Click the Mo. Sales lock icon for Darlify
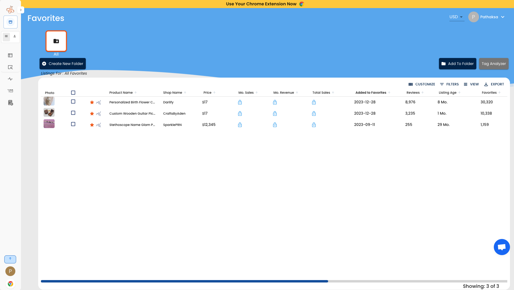This screenshot has width=514, height=290. pyautogui.click(x=240, y=102)
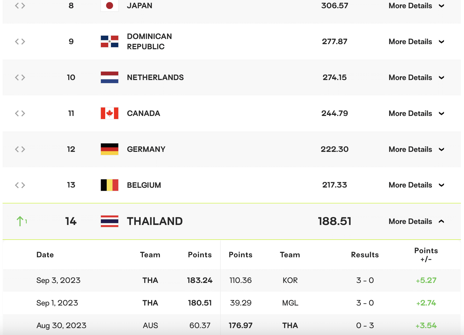464x335 pixels.
Task: Click the Thailand flag icon
Action: point(110,221)
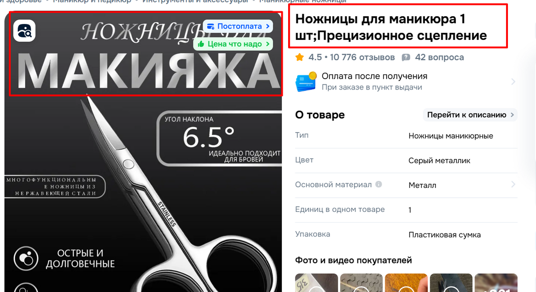Image resolution: width=536 pixels, height=292 pixels.
Task: Open the 42 вопроса link
Action: pyautogui.click(x=439, y=57)
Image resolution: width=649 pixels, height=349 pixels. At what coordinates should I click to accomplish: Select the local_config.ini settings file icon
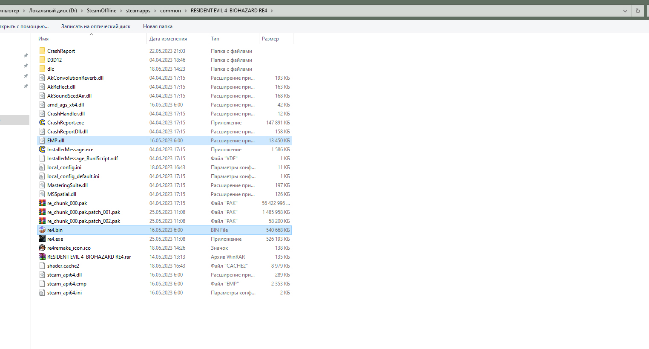42,167
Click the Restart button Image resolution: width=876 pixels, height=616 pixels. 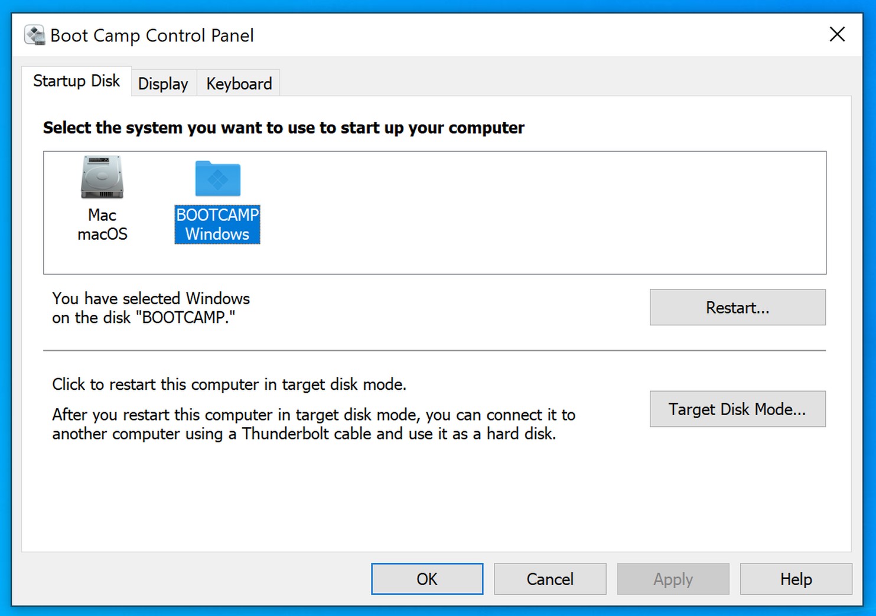(737, 307)
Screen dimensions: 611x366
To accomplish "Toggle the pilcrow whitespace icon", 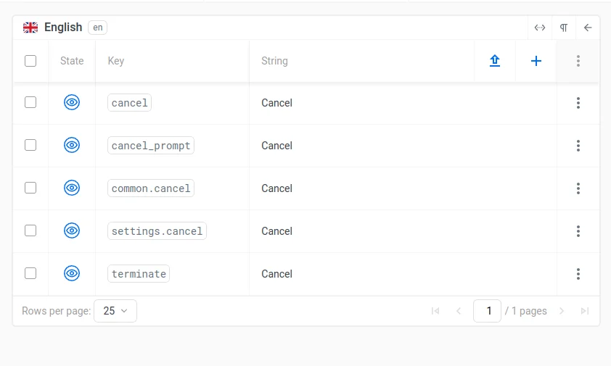I will (x=564, y=28).
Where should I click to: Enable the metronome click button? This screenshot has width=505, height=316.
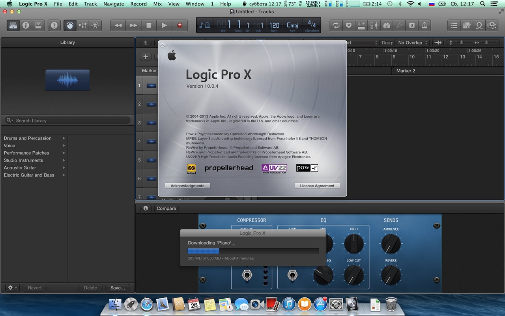tap(425, 25)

◆ **Your instructions**: Pick out each line of the listing above that contains the word "should", and copy those lines.

◆ **Expected output**:
Image resolution: width=649 pixels, height=349 pixels. At what coordinates should I click to accomplish: Select the local_config.ini settings file icon
Where should I click to: Enable the metronome click button? This screenshot has width=505, height=316.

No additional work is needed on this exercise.